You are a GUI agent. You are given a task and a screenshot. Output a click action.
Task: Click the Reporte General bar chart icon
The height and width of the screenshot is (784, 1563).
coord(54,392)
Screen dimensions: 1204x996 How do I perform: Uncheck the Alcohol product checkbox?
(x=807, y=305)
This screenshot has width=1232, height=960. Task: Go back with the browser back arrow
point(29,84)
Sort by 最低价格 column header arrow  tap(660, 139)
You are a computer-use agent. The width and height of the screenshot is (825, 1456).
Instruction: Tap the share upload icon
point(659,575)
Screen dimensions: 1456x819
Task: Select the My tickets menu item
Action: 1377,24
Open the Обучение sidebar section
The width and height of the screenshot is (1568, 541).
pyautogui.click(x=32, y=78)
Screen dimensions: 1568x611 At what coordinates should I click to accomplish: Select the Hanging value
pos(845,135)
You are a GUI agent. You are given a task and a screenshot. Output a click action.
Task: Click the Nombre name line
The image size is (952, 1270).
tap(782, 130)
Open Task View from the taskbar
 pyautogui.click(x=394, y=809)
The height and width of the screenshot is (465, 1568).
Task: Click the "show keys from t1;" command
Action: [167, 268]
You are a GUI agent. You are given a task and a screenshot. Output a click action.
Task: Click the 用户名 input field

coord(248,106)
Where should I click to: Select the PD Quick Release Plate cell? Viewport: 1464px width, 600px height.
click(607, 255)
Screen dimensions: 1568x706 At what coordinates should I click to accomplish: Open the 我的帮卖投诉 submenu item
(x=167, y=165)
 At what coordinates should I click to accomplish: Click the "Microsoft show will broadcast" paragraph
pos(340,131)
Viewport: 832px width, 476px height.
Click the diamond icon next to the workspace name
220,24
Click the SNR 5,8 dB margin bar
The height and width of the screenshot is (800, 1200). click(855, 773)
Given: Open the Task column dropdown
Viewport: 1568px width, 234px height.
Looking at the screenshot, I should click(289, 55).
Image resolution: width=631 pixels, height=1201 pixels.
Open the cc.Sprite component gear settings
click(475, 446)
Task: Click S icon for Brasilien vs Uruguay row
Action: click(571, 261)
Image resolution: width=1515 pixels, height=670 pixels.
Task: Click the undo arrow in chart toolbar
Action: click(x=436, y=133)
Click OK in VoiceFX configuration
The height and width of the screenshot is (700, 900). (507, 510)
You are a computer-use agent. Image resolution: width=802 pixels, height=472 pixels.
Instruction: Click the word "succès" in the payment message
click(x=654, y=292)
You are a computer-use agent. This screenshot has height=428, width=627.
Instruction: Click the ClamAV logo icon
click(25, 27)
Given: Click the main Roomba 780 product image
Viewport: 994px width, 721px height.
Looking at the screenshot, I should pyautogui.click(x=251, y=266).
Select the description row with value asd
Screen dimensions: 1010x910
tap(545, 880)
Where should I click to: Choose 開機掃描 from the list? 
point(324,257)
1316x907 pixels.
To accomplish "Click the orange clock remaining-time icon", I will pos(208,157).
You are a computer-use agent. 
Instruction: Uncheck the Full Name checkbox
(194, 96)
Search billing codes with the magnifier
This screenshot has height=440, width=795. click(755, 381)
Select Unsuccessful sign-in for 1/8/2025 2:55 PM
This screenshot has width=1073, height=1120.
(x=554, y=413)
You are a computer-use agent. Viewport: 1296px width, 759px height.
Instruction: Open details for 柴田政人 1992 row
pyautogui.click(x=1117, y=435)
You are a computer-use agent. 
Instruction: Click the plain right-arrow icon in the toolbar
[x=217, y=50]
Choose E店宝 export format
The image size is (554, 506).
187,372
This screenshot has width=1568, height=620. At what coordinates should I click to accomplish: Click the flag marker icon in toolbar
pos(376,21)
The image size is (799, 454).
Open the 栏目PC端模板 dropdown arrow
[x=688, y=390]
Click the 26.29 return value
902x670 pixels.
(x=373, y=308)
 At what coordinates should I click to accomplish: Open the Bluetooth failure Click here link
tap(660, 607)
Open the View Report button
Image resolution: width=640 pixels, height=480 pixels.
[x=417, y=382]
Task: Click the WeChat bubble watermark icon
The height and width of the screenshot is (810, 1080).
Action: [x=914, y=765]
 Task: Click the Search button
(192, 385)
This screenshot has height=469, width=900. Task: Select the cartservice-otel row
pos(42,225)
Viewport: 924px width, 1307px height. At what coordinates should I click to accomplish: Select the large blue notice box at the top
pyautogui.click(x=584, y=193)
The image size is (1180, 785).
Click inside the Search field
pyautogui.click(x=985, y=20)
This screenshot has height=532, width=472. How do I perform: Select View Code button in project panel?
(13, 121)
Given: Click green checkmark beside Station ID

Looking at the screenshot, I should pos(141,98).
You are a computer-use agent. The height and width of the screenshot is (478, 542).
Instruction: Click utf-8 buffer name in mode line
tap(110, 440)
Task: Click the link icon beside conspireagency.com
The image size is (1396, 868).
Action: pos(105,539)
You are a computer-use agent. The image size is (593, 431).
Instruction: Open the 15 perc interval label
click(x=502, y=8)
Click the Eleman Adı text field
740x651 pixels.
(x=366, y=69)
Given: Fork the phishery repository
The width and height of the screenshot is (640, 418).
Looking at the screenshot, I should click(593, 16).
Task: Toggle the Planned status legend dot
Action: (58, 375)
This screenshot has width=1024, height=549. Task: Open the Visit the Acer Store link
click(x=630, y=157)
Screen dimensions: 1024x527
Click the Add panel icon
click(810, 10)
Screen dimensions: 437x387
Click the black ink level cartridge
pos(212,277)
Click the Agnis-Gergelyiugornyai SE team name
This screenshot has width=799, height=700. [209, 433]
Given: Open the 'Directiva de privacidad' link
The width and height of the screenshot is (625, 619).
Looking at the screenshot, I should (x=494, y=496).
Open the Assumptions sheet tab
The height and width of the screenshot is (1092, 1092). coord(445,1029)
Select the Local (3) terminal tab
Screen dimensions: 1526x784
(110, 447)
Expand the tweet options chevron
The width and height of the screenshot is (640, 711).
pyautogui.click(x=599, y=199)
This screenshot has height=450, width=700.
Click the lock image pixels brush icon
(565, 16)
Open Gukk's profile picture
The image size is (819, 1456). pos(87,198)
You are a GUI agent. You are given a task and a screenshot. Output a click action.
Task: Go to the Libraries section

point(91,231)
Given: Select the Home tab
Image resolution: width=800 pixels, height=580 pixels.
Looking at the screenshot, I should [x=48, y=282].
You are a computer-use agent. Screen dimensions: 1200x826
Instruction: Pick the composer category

──────────

(What you have to do): State the number of lines above that include the word "column", and write nothing besides that number.

(Answer to the exercise): 2